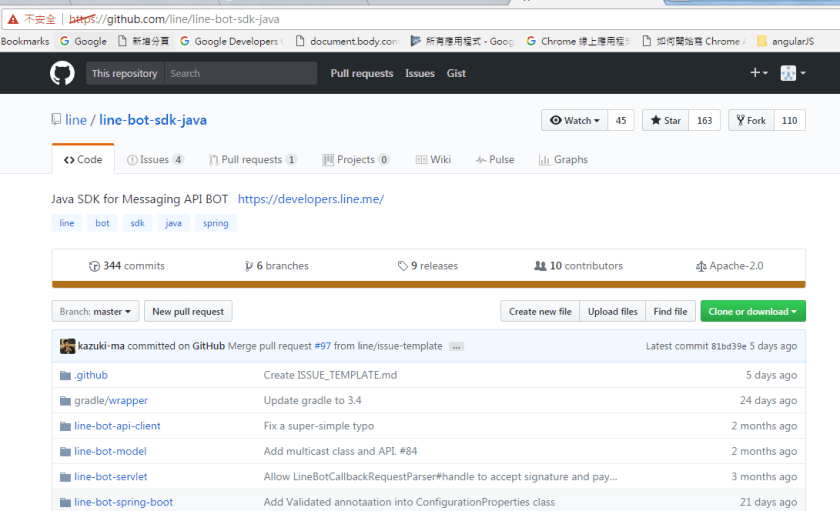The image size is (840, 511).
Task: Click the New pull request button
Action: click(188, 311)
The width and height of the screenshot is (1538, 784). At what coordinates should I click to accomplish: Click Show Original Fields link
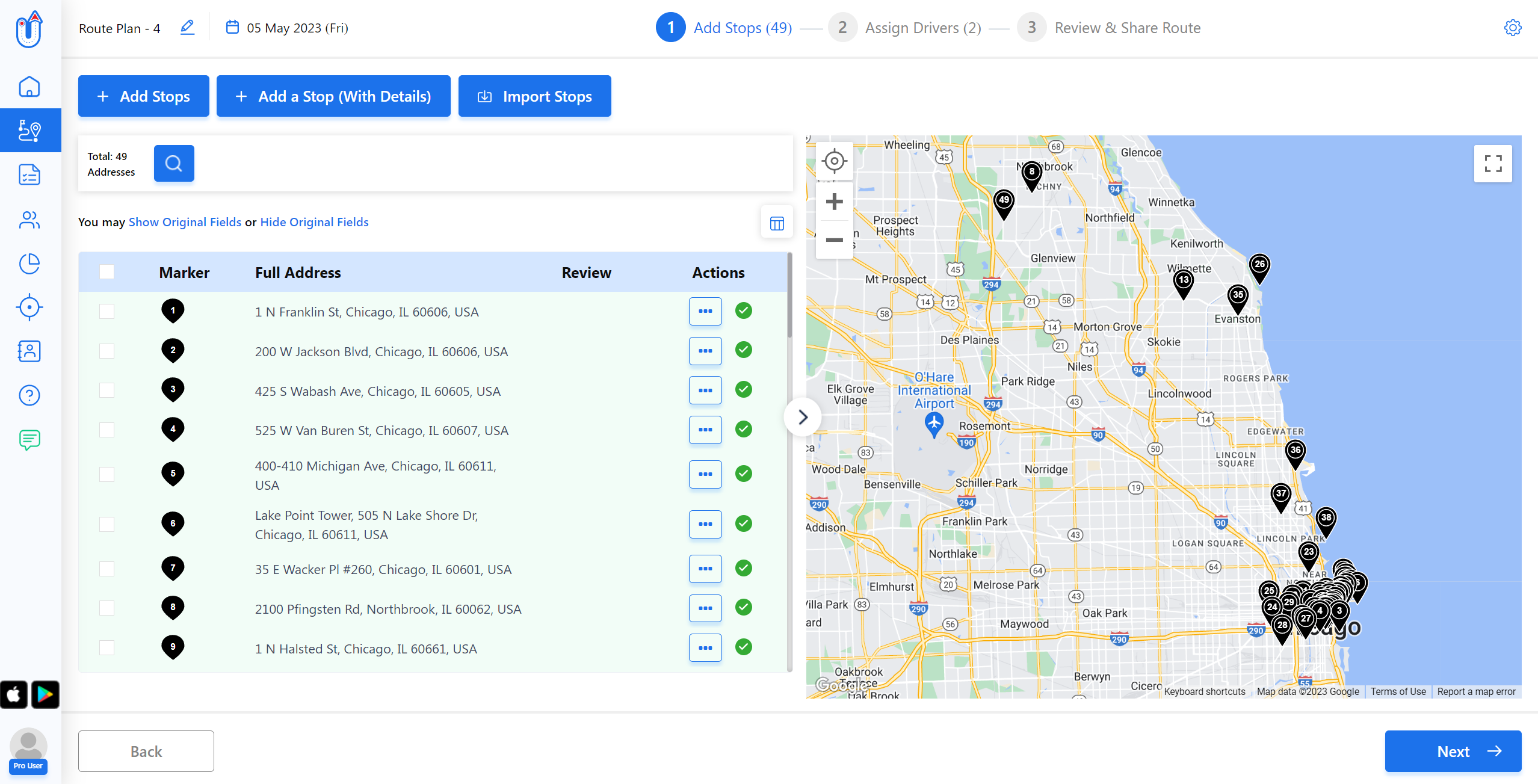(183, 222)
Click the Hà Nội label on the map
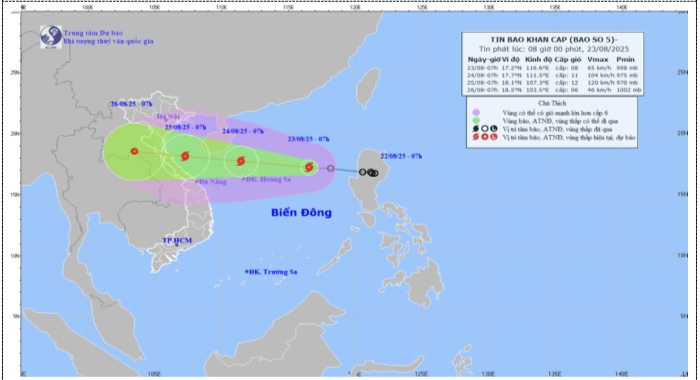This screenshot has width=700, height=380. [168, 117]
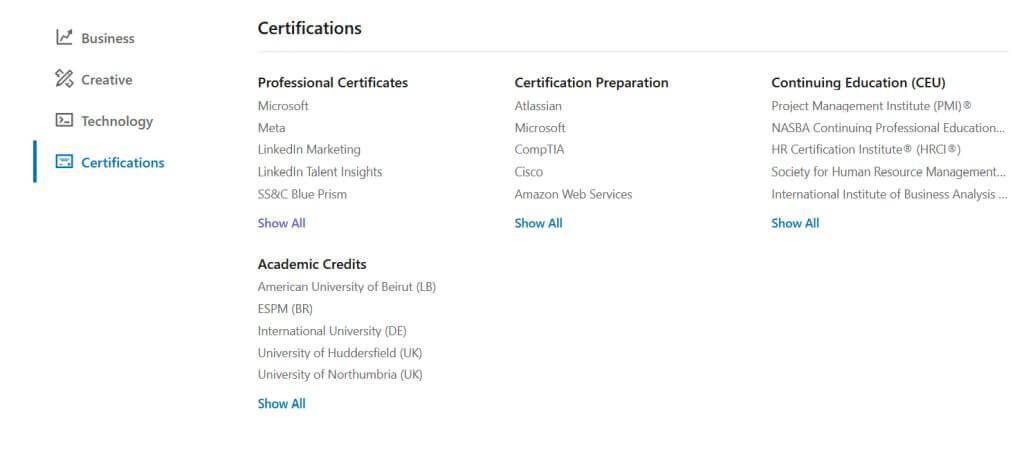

***

■ JOB: Please reproduce the material above word for word, leaving out the pictures.

■ EXERCISE OUTPUT:
The image size is (840, 511).
Task: Click the New pull request button
Action: click(188, 311)
The width and height of the screenshot is (1538, 784). At what coordinates should I click to accomplish: Click Show Original Fields link
(183, 222)
Click the Hà Nội label on the map
This screenshot has width=700, height=380. [168, 117]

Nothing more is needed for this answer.